>>>>

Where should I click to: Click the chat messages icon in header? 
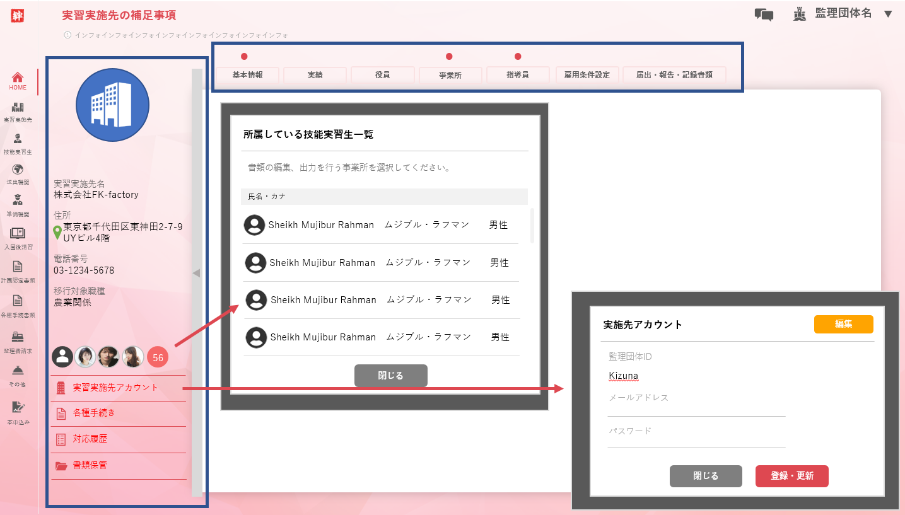[x=764, y=14]
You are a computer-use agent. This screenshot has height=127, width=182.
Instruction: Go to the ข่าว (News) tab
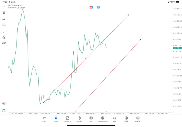pos(91,119)
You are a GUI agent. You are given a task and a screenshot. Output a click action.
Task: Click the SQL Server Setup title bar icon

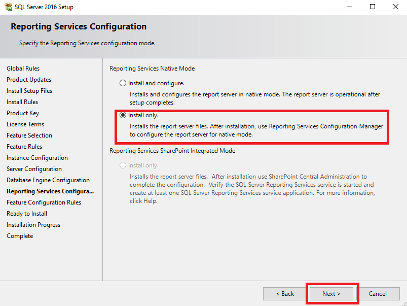click(8, 7)
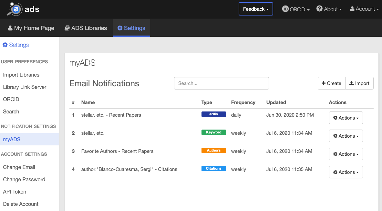Open Actions menu for weekly stellar, etc. keyword
Viewport: 382px width, 211px height.
[x=346, y=136]
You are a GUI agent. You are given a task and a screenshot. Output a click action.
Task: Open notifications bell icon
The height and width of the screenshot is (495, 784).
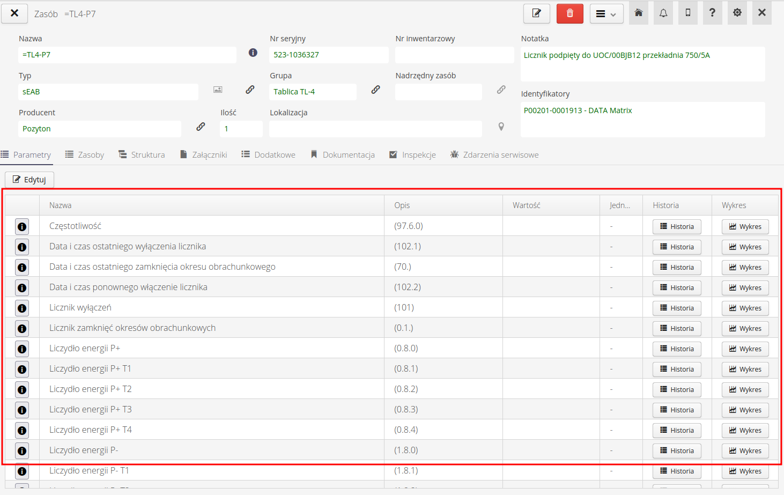pyautogui.click(x=663, y=13)
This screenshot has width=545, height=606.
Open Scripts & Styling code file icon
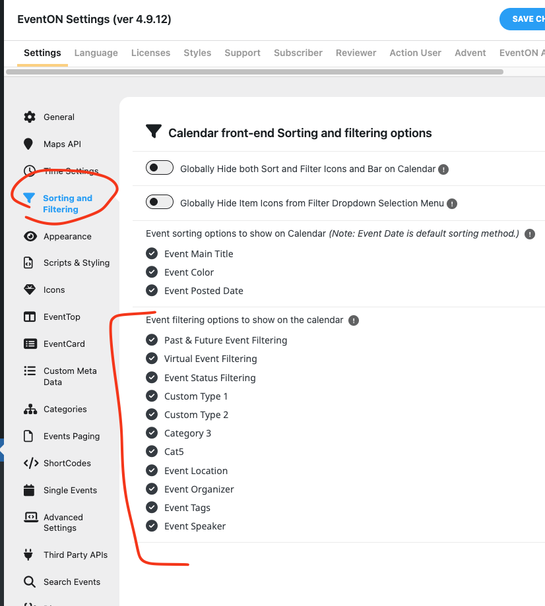(x=28, y=263)
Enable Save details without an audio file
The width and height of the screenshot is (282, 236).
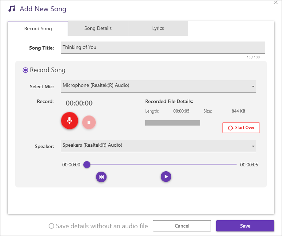(52, 226)
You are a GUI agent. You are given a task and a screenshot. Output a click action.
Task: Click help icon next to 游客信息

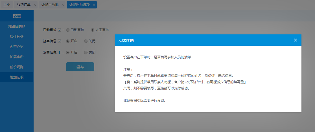point(59,41)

<<<<

Your task: Would you print the material exactly once more, without any of its pictures?

Answer section:
Where should I click to: Click the chat messages icon in header? 
[x=764, y=14]
You are a computer-use agent. This screenshot has height=127, width=182.
Instruction: Go to the ข่าว (News) tab
pos(91,119)
You are a GUI agent. You are given a task and a screenshot. Output a click action.
Task: Click the SQL Server Setup title bar icon

click(8, 7)
Open Actions menu for weekly stellar, etc. keyword
Viewport: 382px width, 211px height.
[x=346, y=136]
You are a GUI agent. You are given a task and a screenshot. Output a click action.
Task: Open notifications bell icon
The height and width of the screenshot is (495, 784).
pyautogui.click(x=663, y=13)
This screenshot has width=545, height=606.
Open Scripts & Styling code file icon
(x=28, y=263)
Enable Save details without an audio file
The width and height of the screenshot is (282, 236).
(52, 226)
You are a GUI agent. You are given a task and a screenshot. Output a click action.
Task: Click help icon next to 游客信息

point(59,41)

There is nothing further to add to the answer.